In view of the aforesaid decisions of the Apex Court, we find that the Division Bench decision of this Court in Agra Engineering Industry (supra) is no longer a good law. The petitioner also manufactures batteries (dry cells) by using chemicals as raw material but entirely a different commodity is produced which in common parlance is known as battery and not chemical, therefore, it is not covered in Schedule I of the Act. We hold that it is not the raw material or ingredients used by the industry that would determine the nature of industry. It is the end product as understood in common parlance that would be the decisive factor in coming to the conclusion about the nature of industry. The products manufactured by the petitioner industry would fall in light electrical industry and would not fall in Schedule I of the Act. The petitioner is not liable to pay Cess on the water consumed by it. The petitioner had deposited Cess under the interim order dated 4.5.1982, therefore, he is entitled for refund."

11. We fully agree with the aforesaid Division Bench decision and we disagree with the view taken in M/s.
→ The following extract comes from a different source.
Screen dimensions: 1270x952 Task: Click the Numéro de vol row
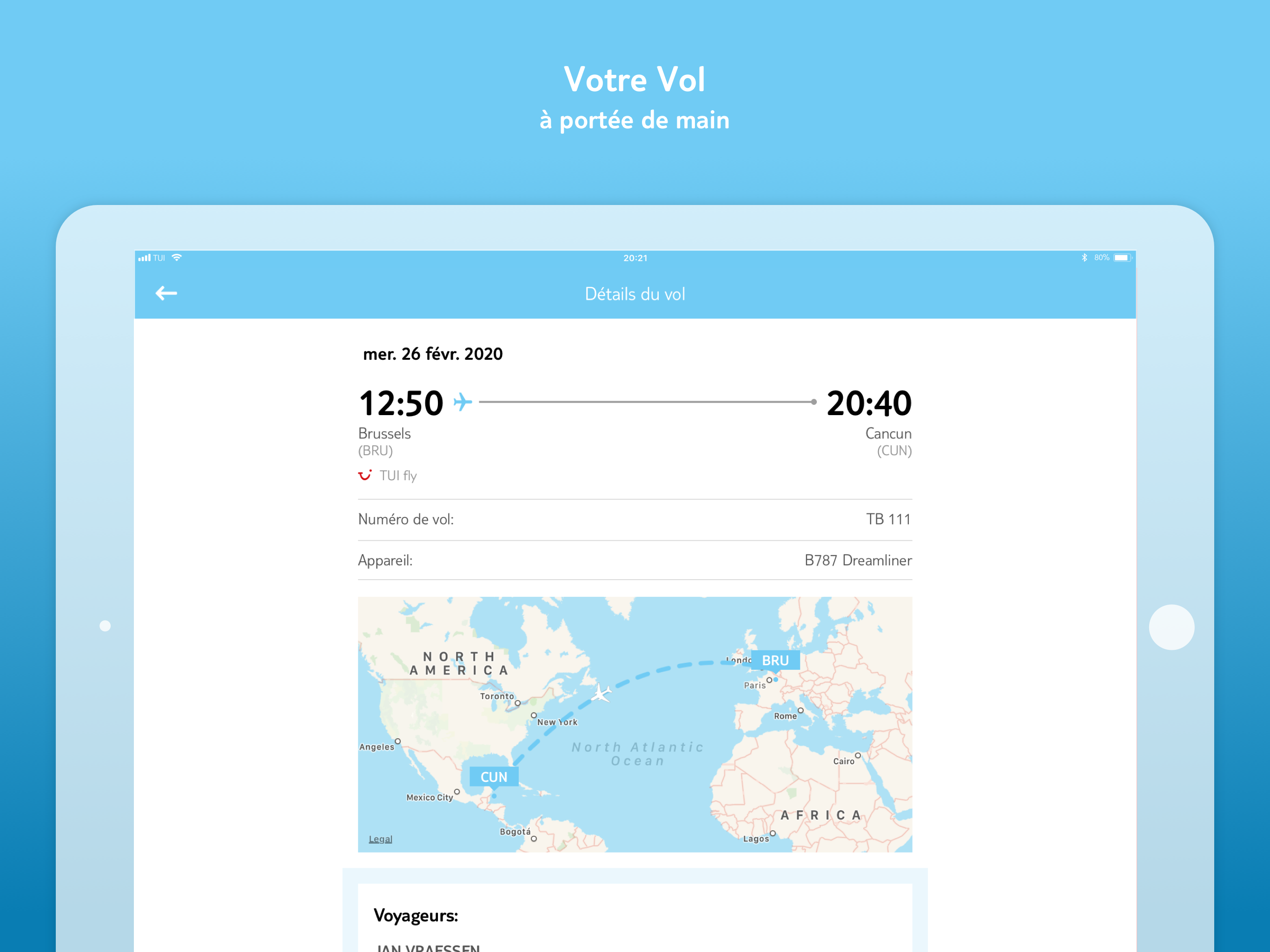635,520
Agra Engineering Industries v. Union of India.

12. In view of the above the petition is allowed and the impugned order of the Appellate Committee dated 18.2.1989 Annexure-10 to the writ petition as well as the assessment orders under the Act are quashed. Respondents are directed not to demand water Cess from the petitioner. Any amount paid/deposited by the petitioner towards water Cess shall be refunded to it within two months from today with 10% per annum interest from the date of payment to the date of refund.